* _Records from a data collection_
▶
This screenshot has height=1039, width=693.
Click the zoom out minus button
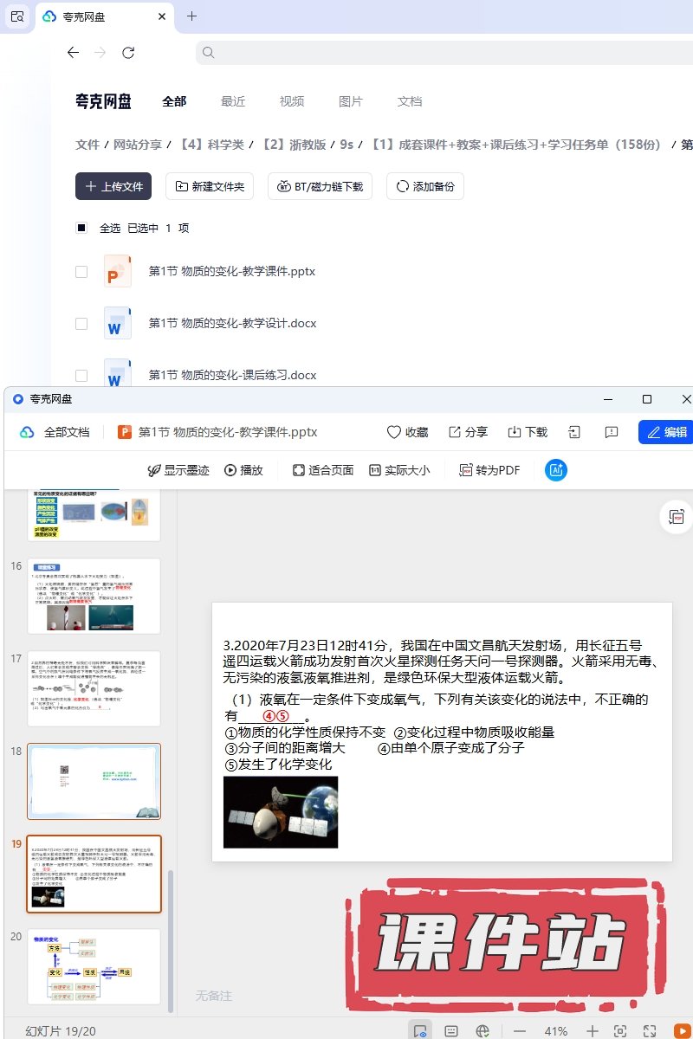(x=520, y=1031)
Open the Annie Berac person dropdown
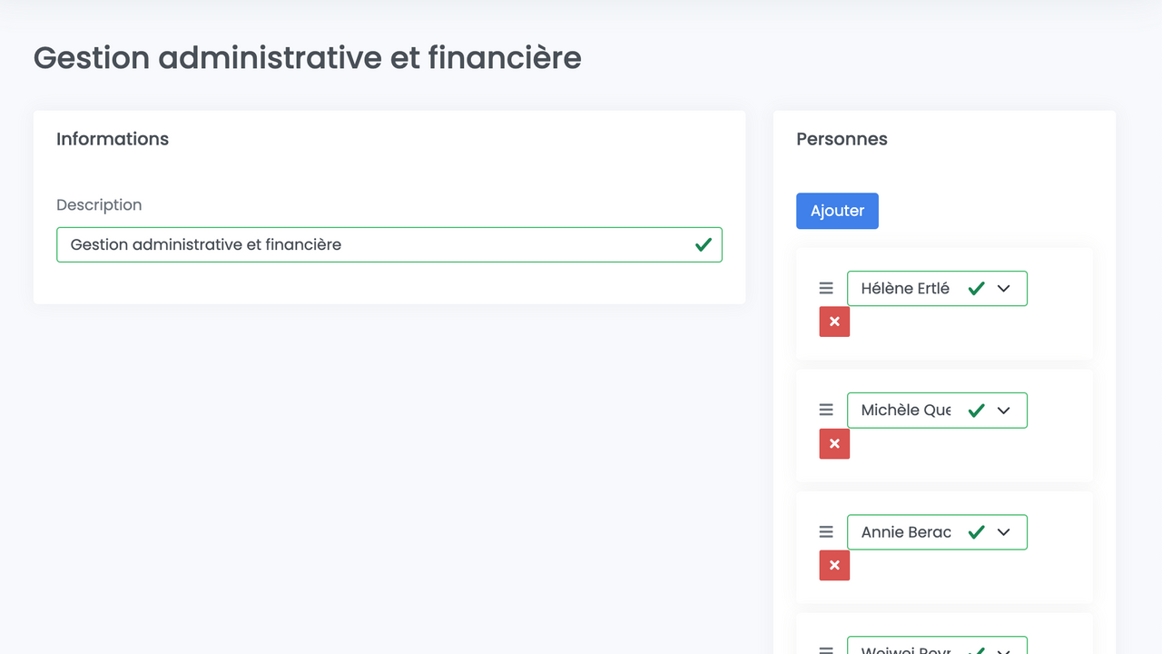Screen dimensions: 1162x654 coord(1003,531)
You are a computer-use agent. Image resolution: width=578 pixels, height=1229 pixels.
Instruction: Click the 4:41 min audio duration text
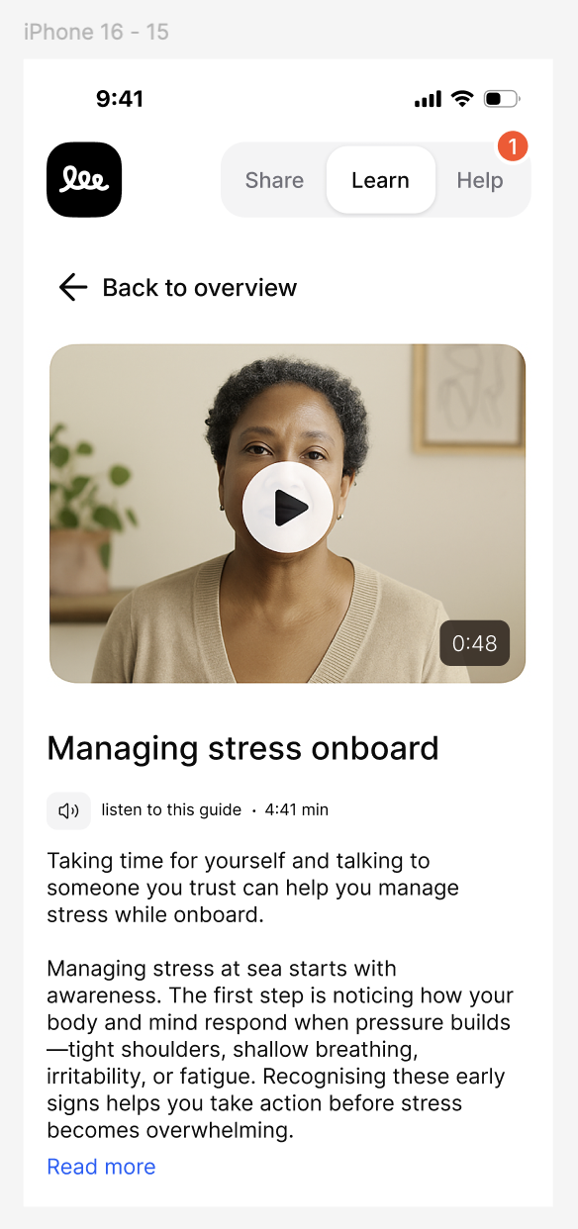[297, 809]
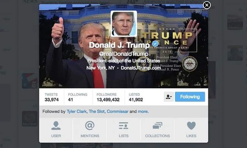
◀
Please quote the records above exactly, beginning at the line that contains "Open the Annie Berac person dropdown" and ending at their last line. Leave the pictures out.

Open the Annie Berac person dropdown
Screen dimensions: 1162x654 coord(1003,531)
You are a computer-use agent. Image resolution: width=578 pixels, height=1229 pixels.
Instruction: Click the 4:41 min audio duration text
[297, 809]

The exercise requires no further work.